START Supplied records

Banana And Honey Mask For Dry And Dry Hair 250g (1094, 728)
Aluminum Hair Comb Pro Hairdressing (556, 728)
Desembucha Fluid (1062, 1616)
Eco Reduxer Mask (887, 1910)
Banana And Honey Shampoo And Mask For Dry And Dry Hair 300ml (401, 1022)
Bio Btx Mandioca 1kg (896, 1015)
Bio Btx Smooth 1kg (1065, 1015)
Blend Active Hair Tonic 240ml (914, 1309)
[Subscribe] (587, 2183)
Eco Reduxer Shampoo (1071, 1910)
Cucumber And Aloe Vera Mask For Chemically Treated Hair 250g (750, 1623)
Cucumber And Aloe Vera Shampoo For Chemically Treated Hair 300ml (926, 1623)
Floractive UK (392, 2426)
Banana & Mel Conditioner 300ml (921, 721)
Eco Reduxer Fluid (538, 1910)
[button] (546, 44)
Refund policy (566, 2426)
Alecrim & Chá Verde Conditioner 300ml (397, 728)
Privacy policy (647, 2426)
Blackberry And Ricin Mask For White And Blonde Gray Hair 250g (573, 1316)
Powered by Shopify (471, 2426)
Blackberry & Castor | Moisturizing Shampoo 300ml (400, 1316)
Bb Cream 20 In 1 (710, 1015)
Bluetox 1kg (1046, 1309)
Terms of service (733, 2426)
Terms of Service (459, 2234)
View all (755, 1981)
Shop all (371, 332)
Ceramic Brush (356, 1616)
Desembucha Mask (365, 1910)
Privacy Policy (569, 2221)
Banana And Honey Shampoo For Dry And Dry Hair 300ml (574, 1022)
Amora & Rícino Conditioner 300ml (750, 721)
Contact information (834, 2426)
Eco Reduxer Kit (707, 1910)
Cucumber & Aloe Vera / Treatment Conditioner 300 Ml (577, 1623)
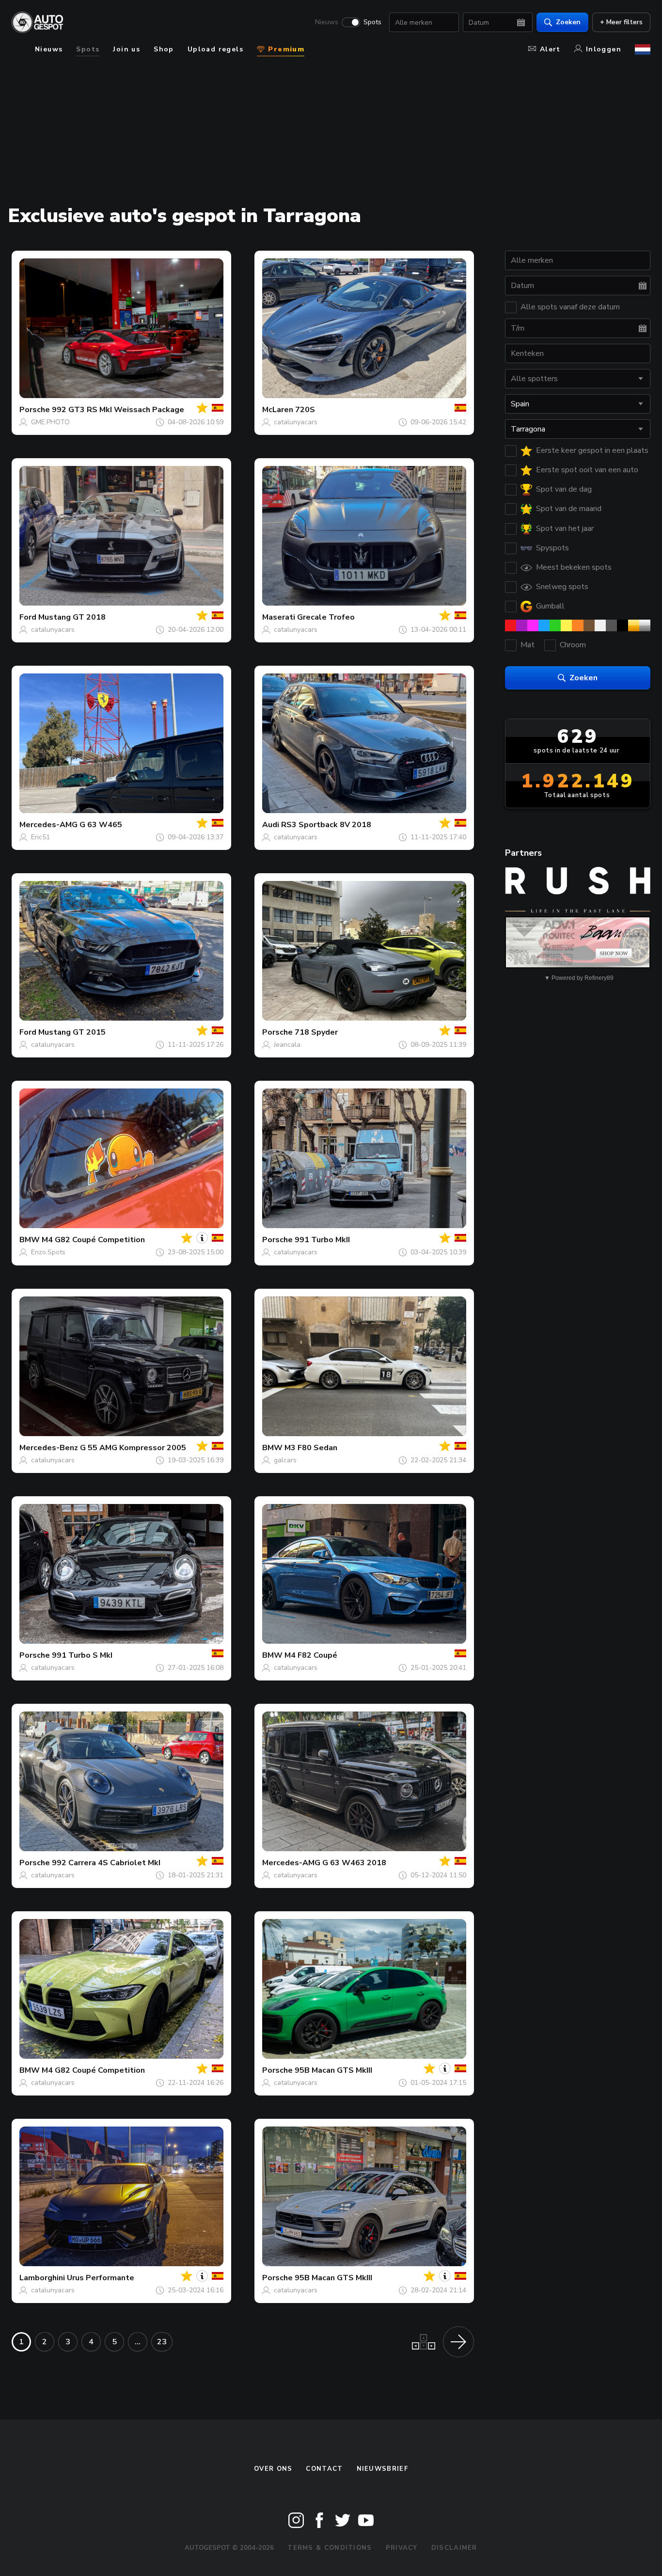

END Supplied records

Exercise directions:
I'd like the records above given again exactly, please, without the pictures.

Finished exercise:
Banana And Honey Mask For Dry And Dry Hair 250g (1094, 728)
Aluminum Hair Comb Pro Hairdressing (556, 728)
Desembucha Fluid (1062, 1616)
Eco Reduxer Mask (887, 1910)
Banana And Honey Shampoo And Mask For Dry And Dry Hair 300ml (401, 1022)
Bio Btx Mandioca 1kg (896, 1015)
Bio Btx Smooth 1kg (1065, 1015)
Blend Active Hair Tonic 240ml (914, 1309)
[Subscribe] (587, 2183)
Eco Reduxer Shampoo (1071, 1910)
Cucumber And Aloe Vera Mask For Chemically Treated Hair 250g (750, 1623)
Cucumber And Aloe Vera Shampoo For Chemically Treated Hair 300ml (926, 1623)
Floractive UK (392, 2426)
Banana & Mel Conditioner 300ml (921, 721)
Eco Reduxer Fluid (538, 1910)
[button] (546, 44)
Refund policy (566, 2426)
Alecrim & Chá Verde Conditioner 300ml (397, 728)
Privacy policy (647, 2426)
Blackberry And Ricin Mask For White And Blonde Gray Hair 250g (573, 1316)
Powered by Shopify (471, 2426)
Blackberry & Castor | Moisturizing Shampoo 300ml (400, 1316)
Bb Cream 20 In 1 (710, 1015)
Bluetox 1kg (1046, 1309)
Terms of service (733, 2426)
Terms of Service (459, 2234)
View all (755, 1981)
Shop all (371, 332)
Ceramic Brush (356, 1616)
Desembucha Mask (365, 1910)
Privacy Policy (569, 2221)
Banana And Honey Shampoo For Dry And Dry Hair 300ml (574, 1022)
Amora & Rícino Conditioner 300ml (750, 721)
Contact information (834, 2426)
Eco Reduxer Kit (707, 1910)
Cucumber & Aloe Vera / Treatment Conditioner 300 Ml (577, 1623)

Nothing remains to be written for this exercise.